Varian Covid-19 Hantam Asia Tenggara, Diberitakan Media Asing Negara Indonesia Paling Menderita

  • Whatsapp

Majalahtrass.com, – Indonesia disebut sebagai negara paling menderita dalam menghadapi wabah Varian Virus Corona yang dalam beberapa pekan terakhir ini kian menggila di Asia Tenggara.

Telah diberitakan, Media Turki Daily Sabah pada Jumat (9/7/2021) menyebutkan, Indonesia adalah negara yang paling menderita dan terpukul dengan menjangkitnya Virus Covid-19 yang mematikan di kawasan ini.

Read More

Seiring waktu berjalan, Pada saat negara-negara di Eropa dan Amerika mulai melakukan pelonggaran atas pembatasan penyebaran Virus Corona.

Justru di Asia Tenggara, yang pastinya di Indonesia, malah mengeluarkan kebijakan untuk makin memperketat pembatasan sosial.

Salah satu media asing menyebutkan, pada Kamis (8/7/2021), Indonesia dihujam kasus penyebaran Virus Corona yang kian melesat.

Diketahui kemarin, tercatat 38.391 kasus, atau enam kali lipat dari bulan sebelumnya.

Tak hanya itu, dalam seminggu jumlah kematian hariannya meningkat dua kali lipat dari awal Juli.

Sedangkan rumah sakit di pulau Jawa kini kewalahan dalam menangani pasien.

Semua ruang perawatan dipenuhi oleh pasien Covid-19, dan tidak ada tempat lagi untuk pasien-pasien berikutnya yang terus berdatangan.

Sehingga, mereka pun dirawat di koridor dan di halaman rumah sakit.
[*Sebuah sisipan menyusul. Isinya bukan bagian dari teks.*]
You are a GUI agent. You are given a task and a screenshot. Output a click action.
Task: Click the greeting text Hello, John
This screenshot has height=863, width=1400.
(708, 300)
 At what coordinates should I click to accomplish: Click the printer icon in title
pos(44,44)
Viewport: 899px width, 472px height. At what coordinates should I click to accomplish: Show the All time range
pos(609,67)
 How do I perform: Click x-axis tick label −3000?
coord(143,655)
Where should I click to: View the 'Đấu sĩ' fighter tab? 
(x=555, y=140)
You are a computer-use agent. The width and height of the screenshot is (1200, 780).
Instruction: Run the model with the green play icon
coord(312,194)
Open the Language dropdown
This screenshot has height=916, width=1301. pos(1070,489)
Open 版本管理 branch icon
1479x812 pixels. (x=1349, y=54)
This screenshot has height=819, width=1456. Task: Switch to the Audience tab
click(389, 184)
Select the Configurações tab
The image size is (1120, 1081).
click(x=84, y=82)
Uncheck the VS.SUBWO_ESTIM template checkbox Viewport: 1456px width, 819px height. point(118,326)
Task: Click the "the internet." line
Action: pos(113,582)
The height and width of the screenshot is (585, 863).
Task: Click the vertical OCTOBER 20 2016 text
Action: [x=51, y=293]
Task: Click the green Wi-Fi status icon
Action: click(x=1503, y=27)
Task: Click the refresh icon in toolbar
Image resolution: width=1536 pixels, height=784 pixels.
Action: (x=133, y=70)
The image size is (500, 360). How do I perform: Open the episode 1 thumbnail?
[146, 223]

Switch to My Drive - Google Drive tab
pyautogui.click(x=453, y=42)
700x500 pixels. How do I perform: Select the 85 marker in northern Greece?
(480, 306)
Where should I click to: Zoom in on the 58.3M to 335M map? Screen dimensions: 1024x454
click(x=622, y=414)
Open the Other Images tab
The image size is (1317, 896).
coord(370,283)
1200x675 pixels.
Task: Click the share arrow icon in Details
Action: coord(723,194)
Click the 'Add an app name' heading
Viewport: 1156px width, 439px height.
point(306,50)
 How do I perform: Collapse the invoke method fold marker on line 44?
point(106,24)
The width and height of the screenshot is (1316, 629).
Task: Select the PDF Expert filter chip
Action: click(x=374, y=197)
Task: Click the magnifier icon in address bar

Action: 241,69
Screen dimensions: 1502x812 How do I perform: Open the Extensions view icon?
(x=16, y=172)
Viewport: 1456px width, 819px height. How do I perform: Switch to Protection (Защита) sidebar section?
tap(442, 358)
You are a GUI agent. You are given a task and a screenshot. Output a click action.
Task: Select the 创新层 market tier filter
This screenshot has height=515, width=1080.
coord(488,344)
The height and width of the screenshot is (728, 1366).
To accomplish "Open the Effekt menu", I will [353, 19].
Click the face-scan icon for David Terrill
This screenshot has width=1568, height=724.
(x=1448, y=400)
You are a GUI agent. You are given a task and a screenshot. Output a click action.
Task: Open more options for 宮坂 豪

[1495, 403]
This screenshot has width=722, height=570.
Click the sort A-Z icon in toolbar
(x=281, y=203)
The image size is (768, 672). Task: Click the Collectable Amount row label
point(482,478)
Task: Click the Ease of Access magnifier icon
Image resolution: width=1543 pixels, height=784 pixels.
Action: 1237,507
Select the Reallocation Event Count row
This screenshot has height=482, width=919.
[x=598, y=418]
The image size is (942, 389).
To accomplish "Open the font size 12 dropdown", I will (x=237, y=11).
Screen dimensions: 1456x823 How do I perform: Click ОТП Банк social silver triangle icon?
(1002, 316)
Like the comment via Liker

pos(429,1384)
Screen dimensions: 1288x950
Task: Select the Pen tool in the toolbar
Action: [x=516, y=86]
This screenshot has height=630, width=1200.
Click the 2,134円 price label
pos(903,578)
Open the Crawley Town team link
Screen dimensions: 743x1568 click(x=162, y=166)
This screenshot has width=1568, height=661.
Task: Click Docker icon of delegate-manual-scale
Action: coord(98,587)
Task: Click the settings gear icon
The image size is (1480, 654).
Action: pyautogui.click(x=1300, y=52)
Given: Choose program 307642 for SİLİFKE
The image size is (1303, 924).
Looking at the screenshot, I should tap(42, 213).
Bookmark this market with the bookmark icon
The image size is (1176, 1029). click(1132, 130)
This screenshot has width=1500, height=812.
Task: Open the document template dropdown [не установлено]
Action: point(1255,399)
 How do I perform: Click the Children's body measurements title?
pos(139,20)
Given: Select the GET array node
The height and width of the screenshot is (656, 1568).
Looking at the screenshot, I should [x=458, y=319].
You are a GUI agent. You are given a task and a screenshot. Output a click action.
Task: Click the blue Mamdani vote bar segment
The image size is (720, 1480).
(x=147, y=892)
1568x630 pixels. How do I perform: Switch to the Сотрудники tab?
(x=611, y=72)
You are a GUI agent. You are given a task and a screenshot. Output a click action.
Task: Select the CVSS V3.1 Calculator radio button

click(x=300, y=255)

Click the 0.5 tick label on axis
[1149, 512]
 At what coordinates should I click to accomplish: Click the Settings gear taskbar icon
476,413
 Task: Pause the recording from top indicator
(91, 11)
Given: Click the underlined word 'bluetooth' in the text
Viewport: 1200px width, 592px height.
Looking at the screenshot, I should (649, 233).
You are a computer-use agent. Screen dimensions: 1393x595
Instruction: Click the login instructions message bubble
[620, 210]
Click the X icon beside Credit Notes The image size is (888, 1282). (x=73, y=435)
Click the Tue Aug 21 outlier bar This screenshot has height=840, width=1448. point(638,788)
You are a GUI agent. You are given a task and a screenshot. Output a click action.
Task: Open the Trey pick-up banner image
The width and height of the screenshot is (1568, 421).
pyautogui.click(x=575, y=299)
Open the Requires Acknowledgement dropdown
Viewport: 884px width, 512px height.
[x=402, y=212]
Selain itu, keterbatasan pasokan oksigen juga telah mempercepat lajunya pertumbuhan angka kematian.

Diketahui saat ini, empat dari lima kuburan Covid-19 yang ditunjuk di ibu kota Jakarta hampir penuh.

Sementara, peningkatan kasus virus Covid-19 secara signifikan juga terjadi di Malaysia, dan di Thailand pada hari Kamis (8/7/2021).

Di Thailand, terminal baru di bandara ibu kota Thailand diubah menjadi rumah sakit lapangan berkapasitas 5.000 tempat tidur.

Sedangkan di Myanmar, tercatat lebih dari 4.000 kasus baru pada hari Kamis (8/7/2021). Dan ini adalah kasus terbanyak sejak wabah covid-19 merebak pada awal 2020 silam.

Dijelaskan, Dicky Budiman, ahli epidemiologi dari Griffith University mengatakan,

Indonesia saat ini sedang berjuang untuk mengatasi varian delta. Dan berusaha keras untuk inkonsistensi dalam melakukan sosialisasi bahaya Covid-19 dan penegakan protokol kesehatan.

Selain itu, Dia juga menyebutkan perlunya memperluas jangkauan vaksin untuk melindungi populasi dengan lebih baik.

Sedangkan vaksin yang digunakan hendaknya adalah vaksin yang sudah teruji oleh WHO.

Namun, kenyataannya, di kawasan Asia Tenggara, penggunaan Vaksin Sinovac sangat mendominasi.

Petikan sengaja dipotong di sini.